Use the entries below and reproduce exactly the lines from the one containing "Můj účet (37, 2310)" down to the one containing "Jsme slušná firma (80, 1267)", both of them included.

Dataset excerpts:
--------
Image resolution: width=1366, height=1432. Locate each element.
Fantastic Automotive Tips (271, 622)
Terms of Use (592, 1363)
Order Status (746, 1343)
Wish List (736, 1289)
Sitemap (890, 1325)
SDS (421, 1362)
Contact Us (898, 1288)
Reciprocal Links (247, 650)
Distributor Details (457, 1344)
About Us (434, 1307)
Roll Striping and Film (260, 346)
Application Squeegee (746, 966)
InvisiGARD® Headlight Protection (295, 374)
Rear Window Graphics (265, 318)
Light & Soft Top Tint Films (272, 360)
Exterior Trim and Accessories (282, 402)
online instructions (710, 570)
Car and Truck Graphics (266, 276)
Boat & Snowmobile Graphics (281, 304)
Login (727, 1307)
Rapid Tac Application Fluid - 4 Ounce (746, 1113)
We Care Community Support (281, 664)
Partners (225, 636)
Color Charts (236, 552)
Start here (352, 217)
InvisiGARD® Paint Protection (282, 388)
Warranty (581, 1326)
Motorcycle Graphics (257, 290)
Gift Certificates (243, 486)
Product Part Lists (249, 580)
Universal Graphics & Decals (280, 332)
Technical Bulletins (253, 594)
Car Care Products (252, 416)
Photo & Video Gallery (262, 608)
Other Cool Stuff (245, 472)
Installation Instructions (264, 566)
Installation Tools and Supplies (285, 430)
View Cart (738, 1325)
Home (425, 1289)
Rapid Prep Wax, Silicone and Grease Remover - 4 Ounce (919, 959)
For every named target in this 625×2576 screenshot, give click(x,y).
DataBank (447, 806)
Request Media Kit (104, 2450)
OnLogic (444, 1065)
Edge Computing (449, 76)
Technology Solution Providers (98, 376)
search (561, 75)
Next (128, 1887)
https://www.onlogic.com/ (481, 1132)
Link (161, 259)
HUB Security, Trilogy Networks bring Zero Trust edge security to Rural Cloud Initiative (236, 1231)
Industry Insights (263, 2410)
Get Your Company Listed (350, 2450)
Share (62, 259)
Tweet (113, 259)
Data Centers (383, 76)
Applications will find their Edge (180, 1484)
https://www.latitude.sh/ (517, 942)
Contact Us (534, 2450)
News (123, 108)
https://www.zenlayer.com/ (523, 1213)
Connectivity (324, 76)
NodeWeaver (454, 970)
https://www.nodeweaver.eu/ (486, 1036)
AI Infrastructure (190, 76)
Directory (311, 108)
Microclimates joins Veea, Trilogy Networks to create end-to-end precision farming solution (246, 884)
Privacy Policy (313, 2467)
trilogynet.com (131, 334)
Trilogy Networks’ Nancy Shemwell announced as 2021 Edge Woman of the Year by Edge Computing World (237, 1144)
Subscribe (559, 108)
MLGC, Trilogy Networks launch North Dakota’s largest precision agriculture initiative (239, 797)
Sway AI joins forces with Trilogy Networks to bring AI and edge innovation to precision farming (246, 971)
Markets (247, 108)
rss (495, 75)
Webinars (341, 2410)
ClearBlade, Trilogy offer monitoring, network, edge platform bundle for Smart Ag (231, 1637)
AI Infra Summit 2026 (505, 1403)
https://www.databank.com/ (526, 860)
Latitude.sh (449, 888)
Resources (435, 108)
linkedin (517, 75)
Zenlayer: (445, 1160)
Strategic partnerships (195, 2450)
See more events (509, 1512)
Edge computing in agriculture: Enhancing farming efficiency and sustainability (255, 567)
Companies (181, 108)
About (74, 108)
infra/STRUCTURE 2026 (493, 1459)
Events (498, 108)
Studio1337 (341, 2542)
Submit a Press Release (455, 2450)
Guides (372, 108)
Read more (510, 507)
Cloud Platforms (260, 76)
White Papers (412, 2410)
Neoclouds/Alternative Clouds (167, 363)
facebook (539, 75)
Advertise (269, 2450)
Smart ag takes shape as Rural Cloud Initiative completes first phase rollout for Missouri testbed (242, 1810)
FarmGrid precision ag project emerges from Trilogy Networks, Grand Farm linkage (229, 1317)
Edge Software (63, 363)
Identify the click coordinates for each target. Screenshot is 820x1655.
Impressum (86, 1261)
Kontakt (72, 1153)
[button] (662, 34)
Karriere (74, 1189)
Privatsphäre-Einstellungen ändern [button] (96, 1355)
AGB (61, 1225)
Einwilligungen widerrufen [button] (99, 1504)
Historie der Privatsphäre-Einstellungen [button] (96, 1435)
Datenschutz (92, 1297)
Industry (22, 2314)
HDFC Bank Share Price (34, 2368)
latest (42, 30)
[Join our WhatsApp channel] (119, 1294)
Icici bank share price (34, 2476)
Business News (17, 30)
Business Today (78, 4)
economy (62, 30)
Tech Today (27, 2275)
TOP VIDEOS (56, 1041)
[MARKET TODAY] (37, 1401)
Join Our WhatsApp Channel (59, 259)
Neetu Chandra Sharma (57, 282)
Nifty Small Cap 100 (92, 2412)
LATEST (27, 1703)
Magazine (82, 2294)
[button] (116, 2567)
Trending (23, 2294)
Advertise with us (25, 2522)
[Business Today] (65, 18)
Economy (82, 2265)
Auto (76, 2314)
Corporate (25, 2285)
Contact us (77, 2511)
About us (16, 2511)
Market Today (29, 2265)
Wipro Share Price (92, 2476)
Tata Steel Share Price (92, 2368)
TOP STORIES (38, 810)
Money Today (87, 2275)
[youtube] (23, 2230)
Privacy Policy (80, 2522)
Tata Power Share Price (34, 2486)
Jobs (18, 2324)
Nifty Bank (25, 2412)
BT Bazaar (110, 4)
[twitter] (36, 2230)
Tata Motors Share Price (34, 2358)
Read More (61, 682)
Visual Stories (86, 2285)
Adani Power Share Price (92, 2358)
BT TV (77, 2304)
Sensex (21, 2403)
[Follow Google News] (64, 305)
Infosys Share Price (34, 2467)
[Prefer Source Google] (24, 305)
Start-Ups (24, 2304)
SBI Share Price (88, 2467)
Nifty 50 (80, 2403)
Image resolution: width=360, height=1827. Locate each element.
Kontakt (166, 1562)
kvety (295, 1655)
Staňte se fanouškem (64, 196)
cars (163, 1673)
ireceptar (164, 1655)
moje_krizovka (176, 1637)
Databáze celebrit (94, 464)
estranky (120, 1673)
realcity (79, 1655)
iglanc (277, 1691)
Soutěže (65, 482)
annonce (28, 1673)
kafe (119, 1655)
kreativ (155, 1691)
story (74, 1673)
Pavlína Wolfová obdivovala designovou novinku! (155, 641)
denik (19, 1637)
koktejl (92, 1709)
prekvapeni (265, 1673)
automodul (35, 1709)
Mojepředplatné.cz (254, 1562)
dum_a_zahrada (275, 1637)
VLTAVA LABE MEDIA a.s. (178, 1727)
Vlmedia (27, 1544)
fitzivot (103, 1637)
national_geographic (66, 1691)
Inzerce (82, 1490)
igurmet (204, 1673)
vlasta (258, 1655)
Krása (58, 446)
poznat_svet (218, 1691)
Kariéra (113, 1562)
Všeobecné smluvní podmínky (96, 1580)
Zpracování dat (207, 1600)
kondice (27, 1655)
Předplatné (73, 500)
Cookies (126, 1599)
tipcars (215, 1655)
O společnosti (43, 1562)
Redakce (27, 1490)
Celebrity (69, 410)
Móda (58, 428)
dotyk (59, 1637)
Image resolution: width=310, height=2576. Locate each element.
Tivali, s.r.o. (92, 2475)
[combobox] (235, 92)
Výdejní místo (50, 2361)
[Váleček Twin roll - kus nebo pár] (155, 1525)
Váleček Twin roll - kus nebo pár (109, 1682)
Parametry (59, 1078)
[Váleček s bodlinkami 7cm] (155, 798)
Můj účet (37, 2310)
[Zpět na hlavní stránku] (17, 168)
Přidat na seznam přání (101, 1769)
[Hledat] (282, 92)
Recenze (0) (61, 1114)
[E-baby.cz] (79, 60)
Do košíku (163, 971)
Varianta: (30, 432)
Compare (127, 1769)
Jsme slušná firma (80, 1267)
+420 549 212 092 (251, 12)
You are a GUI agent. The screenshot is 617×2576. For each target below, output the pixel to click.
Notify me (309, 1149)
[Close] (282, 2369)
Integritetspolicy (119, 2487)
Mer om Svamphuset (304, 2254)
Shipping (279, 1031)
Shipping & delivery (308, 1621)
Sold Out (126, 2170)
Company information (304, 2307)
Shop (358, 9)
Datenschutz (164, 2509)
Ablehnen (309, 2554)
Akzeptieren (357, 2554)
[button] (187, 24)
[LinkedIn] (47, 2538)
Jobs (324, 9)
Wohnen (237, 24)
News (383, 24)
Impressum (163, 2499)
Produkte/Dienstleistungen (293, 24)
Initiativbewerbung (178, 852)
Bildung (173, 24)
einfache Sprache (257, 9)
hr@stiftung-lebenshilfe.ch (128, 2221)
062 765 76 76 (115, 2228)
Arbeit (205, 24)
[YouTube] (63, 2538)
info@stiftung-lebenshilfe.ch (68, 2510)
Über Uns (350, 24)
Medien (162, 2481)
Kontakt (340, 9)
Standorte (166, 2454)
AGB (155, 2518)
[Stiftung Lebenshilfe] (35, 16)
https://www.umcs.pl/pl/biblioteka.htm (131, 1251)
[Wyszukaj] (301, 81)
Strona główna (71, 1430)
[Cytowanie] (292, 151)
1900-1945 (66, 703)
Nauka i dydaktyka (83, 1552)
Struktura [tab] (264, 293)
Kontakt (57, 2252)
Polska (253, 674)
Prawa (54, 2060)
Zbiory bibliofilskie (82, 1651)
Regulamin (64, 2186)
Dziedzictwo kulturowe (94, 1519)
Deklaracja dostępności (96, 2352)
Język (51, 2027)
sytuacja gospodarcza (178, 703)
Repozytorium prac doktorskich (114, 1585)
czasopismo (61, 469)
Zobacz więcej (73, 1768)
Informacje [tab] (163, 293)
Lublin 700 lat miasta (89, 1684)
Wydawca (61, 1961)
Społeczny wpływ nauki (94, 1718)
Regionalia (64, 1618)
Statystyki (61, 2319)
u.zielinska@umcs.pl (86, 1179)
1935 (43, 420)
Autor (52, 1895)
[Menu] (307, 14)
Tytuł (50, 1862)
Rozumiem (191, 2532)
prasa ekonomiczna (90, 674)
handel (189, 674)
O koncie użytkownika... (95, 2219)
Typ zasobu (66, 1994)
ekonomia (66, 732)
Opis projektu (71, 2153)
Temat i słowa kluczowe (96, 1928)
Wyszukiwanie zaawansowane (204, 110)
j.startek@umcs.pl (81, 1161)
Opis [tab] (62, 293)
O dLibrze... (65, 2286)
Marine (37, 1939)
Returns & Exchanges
--------
ANSWER:
Můj účet (37, 2310)
[Zpět na hlavní stránku] (17, 168)
Přidat na seznam přání (101, 1769)
[Hledat] (282, 92)
Recenze (0) (61, 1114)
[E-baby.cz] (79, 60)
Do košíku (163, 971)
Varianta: (30, 432)
Compare (127, 1769)
Jsme slušná firma (80, 1267)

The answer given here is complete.